How many members does your city’s council have?
How many constituents does each council member represent?
Are council members paid a full-time salary?
How much genuine authority does council have to direct city staff? e.g. Can they fire city staff?
Is the municipal staff in your city unionized?
I know what you mean. There’s something very comforting about being around Americans who are earnestly and dutifully doing the work. (One reason I really like voting in person—I love the old ladies who hand out the ballots, tell me the rules and carefully mark off my name…)
Sadly I’m too ignorant of the workings of the my local government to answer most of those questions.
I can tell you that we’re just a few miles outside of Atlanta. So while the government is nowhere near the size and scope of that city, it does have a large and diverse population by virtue of being part of the larger metropolitan area.
So, it’s more than a Mayberry, but it’s small enough that the scene I described is probably the norm.

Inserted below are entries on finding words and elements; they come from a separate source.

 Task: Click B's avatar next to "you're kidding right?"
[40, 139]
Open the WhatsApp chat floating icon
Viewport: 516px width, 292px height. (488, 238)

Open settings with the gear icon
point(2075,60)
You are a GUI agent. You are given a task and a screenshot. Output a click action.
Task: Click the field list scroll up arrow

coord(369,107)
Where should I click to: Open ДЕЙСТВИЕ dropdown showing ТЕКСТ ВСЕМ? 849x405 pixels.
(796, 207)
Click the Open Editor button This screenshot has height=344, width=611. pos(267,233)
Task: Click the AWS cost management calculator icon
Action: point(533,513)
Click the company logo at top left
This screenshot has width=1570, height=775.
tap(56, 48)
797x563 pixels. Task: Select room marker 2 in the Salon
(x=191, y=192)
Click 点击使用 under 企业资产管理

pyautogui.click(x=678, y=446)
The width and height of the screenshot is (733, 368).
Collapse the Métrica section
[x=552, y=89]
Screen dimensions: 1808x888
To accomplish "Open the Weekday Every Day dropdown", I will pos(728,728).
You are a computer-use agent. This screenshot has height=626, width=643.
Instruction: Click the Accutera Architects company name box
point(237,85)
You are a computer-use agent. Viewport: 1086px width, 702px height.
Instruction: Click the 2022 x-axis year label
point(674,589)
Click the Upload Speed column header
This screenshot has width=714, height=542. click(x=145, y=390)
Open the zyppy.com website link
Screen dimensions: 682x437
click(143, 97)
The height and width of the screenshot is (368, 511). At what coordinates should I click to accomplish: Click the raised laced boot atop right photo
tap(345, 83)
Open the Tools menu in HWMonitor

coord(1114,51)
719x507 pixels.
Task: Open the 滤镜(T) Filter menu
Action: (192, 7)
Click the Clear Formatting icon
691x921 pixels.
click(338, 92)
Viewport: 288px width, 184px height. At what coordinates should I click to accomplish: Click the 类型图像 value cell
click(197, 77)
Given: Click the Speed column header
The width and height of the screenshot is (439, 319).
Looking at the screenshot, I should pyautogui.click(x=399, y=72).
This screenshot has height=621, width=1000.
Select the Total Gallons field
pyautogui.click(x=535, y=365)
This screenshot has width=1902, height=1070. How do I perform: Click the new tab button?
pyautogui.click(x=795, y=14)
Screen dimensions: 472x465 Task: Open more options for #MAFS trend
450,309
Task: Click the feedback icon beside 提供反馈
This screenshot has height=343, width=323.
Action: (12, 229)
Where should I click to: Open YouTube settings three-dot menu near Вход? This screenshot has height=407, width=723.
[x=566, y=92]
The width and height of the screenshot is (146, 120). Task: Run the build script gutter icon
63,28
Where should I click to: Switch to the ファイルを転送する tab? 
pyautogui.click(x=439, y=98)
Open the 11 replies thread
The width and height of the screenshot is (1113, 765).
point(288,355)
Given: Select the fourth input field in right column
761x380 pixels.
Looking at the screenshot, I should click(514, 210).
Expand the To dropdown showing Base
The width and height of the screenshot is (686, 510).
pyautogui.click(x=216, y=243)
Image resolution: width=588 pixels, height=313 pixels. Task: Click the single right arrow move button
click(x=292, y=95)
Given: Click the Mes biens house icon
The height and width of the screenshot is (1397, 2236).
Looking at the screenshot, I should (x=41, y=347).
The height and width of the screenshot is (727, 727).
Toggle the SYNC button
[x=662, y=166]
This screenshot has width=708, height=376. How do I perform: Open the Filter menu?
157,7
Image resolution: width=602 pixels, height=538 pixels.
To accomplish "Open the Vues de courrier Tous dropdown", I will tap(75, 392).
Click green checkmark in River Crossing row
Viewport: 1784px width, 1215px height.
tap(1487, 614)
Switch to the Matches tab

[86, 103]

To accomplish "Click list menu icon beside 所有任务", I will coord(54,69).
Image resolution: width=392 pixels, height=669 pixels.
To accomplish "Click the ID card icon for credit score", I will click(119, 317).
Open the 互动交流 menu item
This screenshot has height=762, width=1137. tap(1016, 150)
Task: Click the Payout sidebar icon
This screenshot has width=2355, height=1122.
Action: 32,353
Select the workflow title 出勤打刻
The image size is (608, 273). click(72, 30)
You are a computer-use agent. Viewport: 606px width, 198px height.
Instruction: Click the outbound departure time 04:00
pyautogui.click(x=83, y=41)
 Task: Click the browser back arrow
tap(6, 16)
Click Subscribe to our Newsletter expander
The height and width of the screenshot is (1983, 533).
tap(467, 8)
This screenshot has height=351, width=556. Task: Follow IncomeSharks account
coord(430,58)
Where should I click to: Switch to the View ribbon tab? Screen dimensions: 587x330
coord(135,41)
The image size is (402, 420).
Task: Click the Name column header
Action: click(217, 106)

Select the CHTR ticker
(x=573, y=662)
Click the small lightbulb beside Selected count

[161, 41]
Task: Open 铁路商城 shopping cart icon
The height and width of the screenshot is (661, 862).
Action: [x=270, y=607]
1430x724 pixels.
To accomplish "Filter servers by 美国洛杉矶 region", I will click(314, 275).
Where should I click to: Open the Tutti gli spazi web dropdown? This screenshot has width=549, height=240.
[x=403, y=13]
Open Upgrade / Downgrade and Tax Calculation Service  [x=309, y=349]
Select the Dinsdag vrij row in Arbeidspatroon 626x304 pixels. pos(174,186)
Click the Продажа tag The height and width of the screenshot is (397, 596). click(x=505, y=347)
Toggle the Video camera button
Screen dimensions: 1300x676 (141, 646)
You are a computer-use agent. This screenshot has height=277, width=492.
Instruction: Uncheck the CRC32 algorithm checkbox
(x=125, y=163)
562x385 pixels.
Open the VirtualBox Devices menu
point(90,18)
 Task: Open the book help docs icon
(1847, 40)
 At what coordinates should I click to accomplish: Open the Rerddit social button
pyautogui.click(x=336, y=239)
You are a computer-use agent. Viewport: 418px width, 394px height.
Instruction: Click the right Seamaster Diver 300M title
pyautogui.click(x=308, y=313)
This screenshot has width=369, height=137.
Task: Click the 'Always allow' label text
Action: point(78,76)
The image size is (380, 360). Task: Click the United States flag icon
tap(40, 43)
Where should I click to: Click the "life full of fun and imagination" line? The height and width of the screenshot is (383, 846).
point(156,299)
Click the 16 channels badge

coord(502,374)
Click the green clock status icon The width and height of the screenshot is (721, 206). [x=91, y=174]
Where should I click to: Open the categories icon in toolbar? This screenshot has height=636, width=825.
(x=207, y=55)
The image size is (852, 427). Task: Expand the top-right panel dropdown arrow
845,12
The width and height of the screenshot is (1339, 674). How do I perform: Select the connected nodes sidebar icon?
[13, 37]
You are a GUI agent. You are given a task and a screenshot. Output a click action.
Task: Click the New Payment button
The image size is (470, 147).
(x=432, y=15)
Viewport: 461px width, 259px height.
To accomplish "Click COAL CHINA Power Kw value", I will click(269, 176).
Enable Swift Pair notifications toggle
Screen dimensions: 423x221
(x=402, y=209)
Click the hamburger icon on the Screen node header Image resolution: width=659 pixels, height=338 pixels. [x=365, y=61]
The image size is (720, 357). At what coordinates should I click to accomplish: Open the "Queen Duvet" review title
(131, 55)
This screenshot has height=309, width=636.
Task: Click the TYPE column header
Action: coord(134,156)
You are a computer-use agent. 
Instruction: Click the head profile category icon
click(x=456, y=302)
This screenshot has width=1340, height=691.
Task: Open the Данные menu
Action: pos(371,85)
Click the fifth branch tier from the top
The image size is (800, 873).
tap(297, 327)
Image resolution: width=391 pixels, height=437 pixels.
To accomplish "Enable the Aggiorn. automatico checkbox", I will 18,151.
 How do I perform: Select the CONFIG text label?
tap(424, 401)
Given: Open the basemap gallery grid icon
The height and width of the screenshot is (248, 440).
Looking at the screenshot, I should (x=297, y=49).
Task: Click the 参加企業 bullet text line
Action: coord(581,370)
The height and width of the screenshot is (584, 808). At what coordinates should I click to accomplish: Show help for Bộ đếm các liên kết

Unfortunately, there’s a bit of a corollary to this.
I grew up in Vermont, sort of the birthplace of the town meeting. Yes, I’ve been to Plymouth Notch and I have no idea how Calvin and his family managed in the winters, but hey, there ya go.
Town meetings, and council meetings, have a certain tendency. Yes, they can get things done, but as some studies of town meeting warnings (their agendas) has shown, the less control or power a town or municipality has, the bigger and bigger its warning gets on town meeting day.
Which seems counter-intuitive. But it does demonstrate that government organizations, of any size, will keep themselves busy, whether they actually need to or not.
Now imagine a federal bureaucracy that spends $3.6 trillion per year, and you get the idea we are far, far on the wrong side of this equation.